The Flatiron (1904) by Edward Steichen

The Flatiron is a coloured photograph made by Luxembourgish American photographer Edward Steichen in 1904. It's one of the best known photographs of his pictorialist phase. The photograph was part of the "International Exhibition of Pictorial Photography", held in the Albright Art Gallery, in Buffalo, in 1910.[1]

History and description

The Flatiron building had been inaugurated in 1902 and it would become one of the most iconic buildings of New York. It soon attracted the attention of photographers like Alfred Stieglitz and Edward Steichen, who were trying to create photographs in the pictorialist style, in a similar way to painting. Steichen himself had training as a painter and with his technique of using gum bichromate over platinum print was able to add colour to this photograph of the Flatiron, taken at twilight, in Winter. He took the picture from the west side of Madison Square Park. He made three prints, respectively in blue, tan and orange-like colors. The final result seems inspired by the Japanese woodcuts, very popular at the time, and by American painter James McNeill Whistler's Nocturnes paintings, while his subject is very distinctively American.[1][2][3]

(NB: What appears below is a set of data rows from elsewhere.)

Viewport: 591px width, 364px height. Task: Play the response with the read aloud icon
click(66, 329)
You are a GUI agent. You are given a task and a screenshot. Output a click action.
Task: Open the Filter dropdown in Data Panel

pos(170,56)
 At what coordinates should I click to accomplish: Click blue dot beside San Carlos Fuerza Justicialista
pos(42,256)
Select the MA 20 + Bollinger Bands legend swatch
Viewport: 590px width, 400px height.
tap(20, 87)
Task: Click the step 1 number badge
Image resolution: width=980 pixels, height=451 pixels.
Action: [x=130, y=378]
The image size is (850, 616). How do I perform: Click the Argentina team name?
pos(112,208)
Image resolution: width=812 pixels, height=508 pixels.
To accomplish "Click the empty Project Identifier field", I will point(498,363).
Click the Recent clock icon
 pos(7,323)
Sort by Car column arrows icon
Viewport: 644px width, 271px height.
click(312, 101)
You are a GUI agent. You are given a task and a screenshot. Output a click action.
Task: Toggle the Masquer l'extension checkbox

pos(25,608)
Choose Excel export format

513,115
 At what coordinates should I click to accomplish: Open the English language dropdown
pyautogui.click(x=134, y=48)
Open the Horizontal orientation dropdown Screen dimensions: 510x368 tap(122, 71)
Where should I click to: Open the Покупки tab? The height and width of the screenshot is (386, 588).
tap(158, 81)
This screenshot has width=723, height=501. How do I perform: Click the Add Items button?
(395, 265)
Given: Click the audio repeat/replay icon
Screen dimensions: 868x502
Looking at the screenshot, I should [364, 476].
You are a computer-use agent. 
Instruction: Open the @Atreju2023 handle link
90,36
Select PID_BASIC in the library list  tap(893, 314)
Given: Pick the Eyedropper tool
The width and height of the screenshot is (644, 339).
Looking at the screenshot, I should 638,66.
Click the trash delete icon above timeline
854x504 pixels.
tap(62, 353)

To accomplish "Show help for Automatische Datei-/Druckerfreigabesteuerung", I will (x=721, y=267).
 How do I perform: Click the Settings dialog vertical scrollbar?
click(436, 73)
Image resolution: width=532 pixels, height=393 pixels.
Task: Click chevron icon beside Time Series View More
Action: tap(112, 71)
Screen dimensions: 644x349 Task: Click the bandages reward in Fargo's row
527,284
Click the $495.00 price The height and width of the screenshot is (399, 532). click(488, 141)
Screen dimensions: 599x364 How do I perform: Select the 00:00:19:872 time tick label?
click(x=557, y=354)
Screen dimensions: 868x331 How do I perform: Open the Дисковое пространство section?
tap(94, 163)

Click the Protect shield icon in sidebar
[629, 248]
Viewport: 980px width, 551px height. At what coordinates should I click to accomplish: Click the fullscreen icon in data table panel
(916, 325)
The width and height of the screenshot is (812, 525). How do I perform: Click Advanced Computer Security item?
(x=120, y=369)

The Middlebury College Museum of Art website states: "Printed using colored inks, the photograph captures the interplay between the natural tree branches, the rainy streets, and the newly built Flatiron Building, one of the tallest buildings in New York at the time.(...) The building was a symbol of American technological progress; as Steichen’s colleague Alfred Stieglitz declared, “The Flat Iron is to the United States what the Parthenon was to Greece.”"[4]

Art market

A print of this photograph, auctioned from the Paul G. Allen Collection, became the second most expensive ever at the art market on 8 November 2022, when it sold by $11,840,000, at Christie's New York, well above the estimate of $2,000,000-3,000,000.[5]

Public collections

There are prints of this photograph in several public collections, including the Metropolitan Museum of Art, in New York, the Museum of Modern Art, in New York, the Whitney Museum of American Art, in New York, the Philadelphia Museum of Art, the J. Paul Getty Museum, in Los Angeles, the Minneapolis Institute of Art, the Middlebury College Museum of Art, in Middlebury, the Victoria and Albert Museum, in London, and the Museo Nacional Centro de Arte Reina Sofía, in Madrid.[1][6][7][8][9][10][4][11][12]